Rebecca Auman helps women remember who they are and become leaders of their own destiny. In this episode, your devoted witch tells us how she got here — her background, her initial hesitations making the show, and what she hopes it will achieve.


What people are saying about Voices in the River

ACTUAL BRAIN BALM

Lpmnhnyc, 11/01/2023

“The mere sound of Rebecca's voice makes me unclench every muscle in my body. And as if *that* wasn't reason enough to listen, her discussion of women reclaiming their power (!!!) is a void yet to be adequately filled in the pod universe.

So now you can stop doom scrolling and instead, absorb content that inspires a sense of wonder, curiosity and (all too rare that days), hope.”

A powerful and beautiful production

Redheadhmw, 11/05/2023

“The words are reflective and the score is stunning.
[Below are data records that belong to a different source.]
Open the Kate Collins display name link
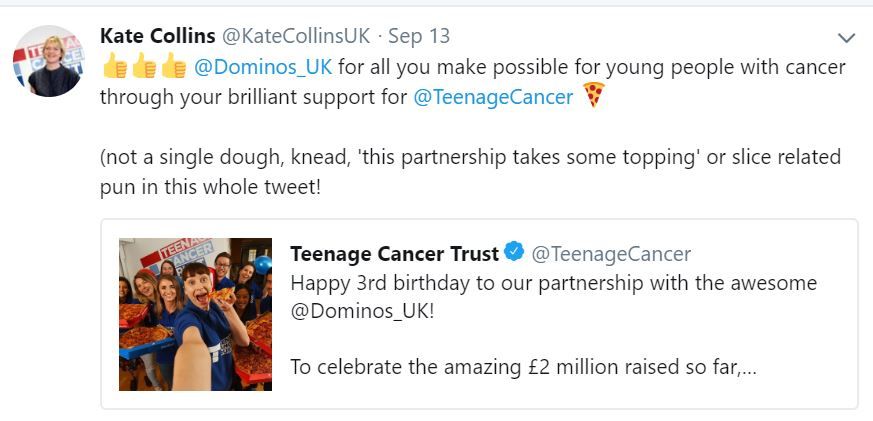 (x=157, y=36)
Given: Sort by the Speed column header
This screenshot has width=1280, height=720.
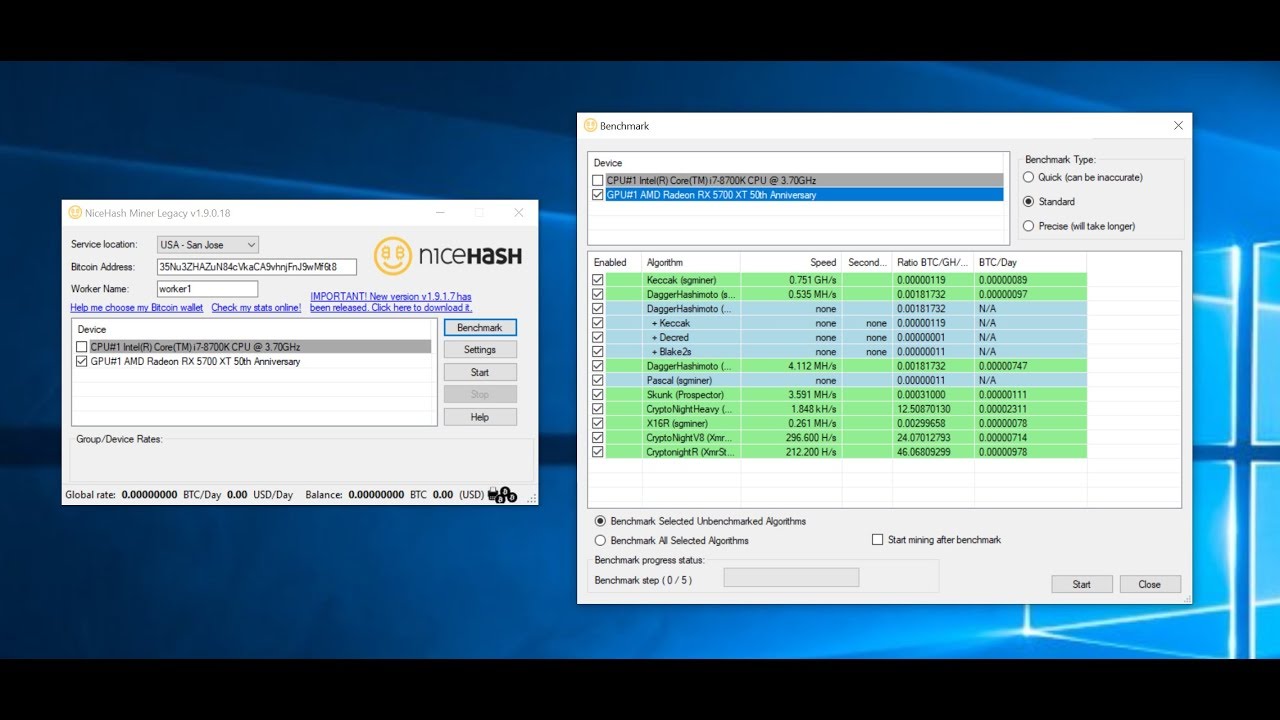Looking at the screenshot, I should coord(790,263).

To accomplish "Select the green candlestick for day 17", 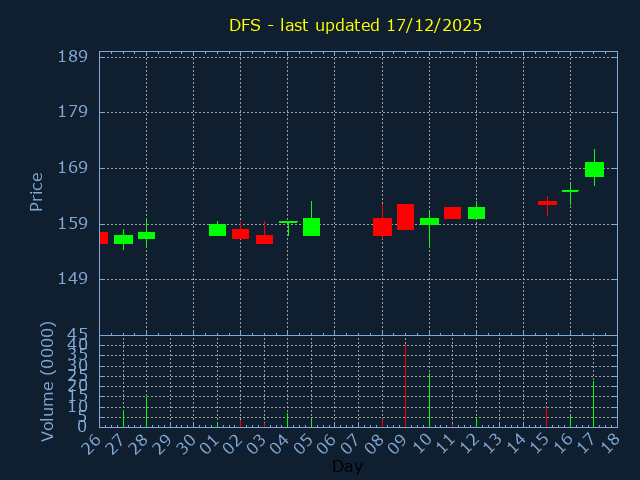I will (x=594, y=169).
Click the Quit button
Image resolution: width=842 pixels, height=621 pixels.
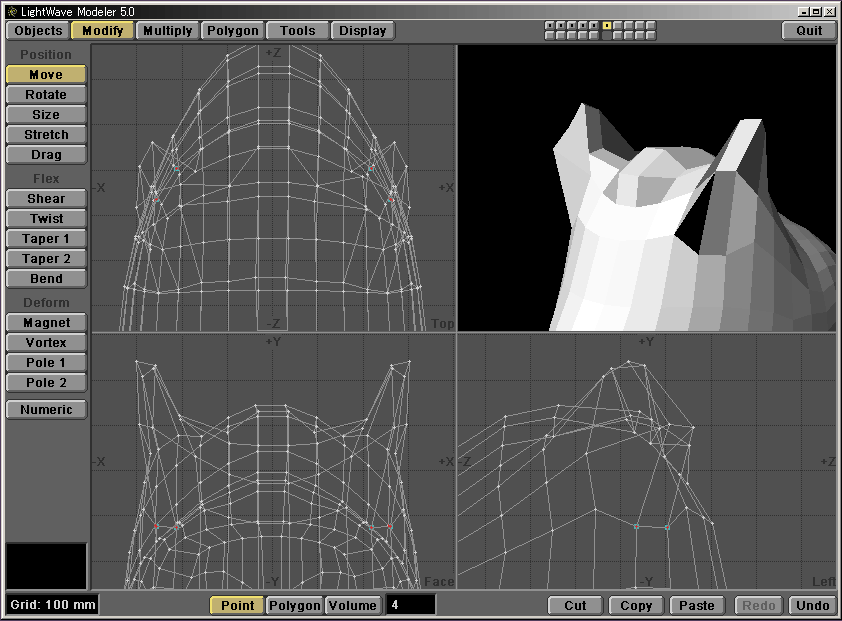(809, 30)
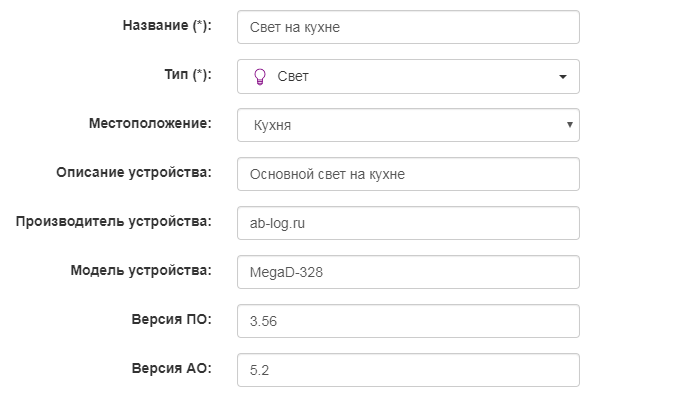Image resolution: width=674 pixels, height=393 pixels.
Task: Open the select box showing 'Кухня'
Action: coord(408,125)
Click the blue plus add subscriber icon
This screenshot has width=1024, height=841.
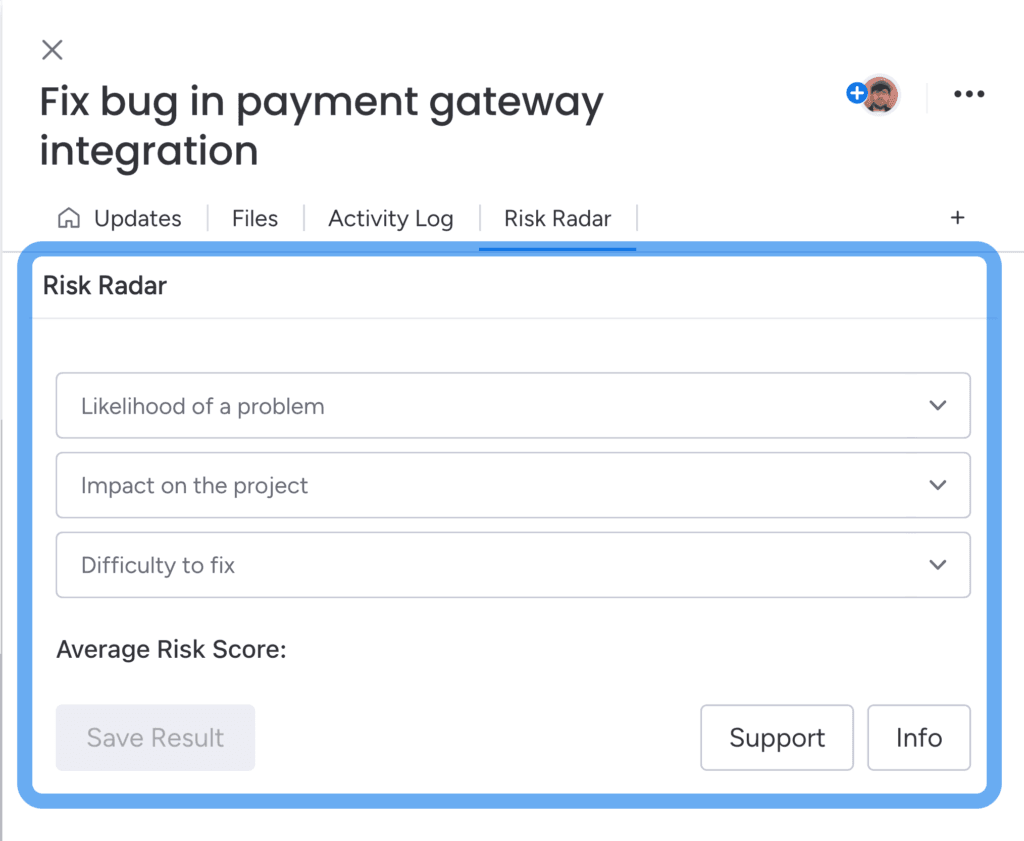[856, 93]
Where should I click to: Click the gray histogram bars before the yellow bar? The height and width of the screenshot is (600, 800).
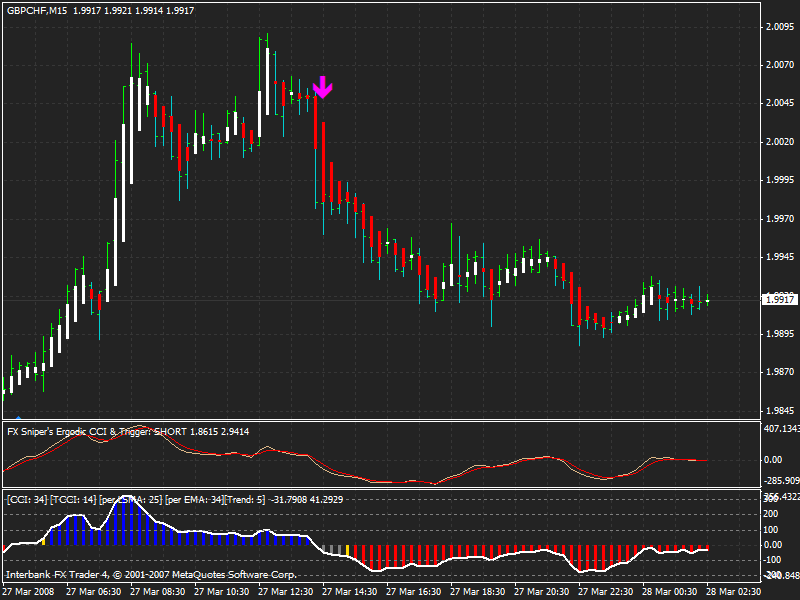[334, 549]
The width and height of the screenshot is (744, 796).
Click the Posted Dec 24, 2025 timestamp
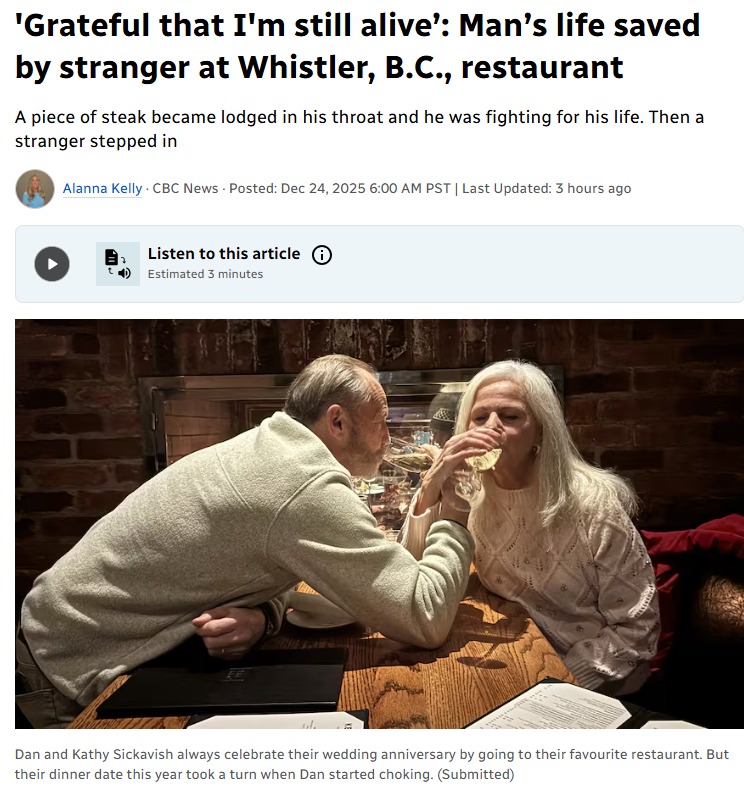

Love hearing voices of intuitive women. Bravo! Can’t wait to hear more.”

Lean into the woo

Sara McCrea, Writer and Audio Producer

“I really enjoyed both episodes! The first one was especially moving. I love that the theme throughout is how this kind of witchy activity gives women who have been silenced a voice, and how women are using these practices now as reparative acts for those who came before and who were shut down by stigma. This through-line (with the pilot giving a eulogy for a silenced ancestor and with the tarot episode talking about the importance of seeing women in power on the cards) lets the series lean into the woo without losing authenticity, even finding authenticity in the woo. 💕 Rebecca is a great talent!!”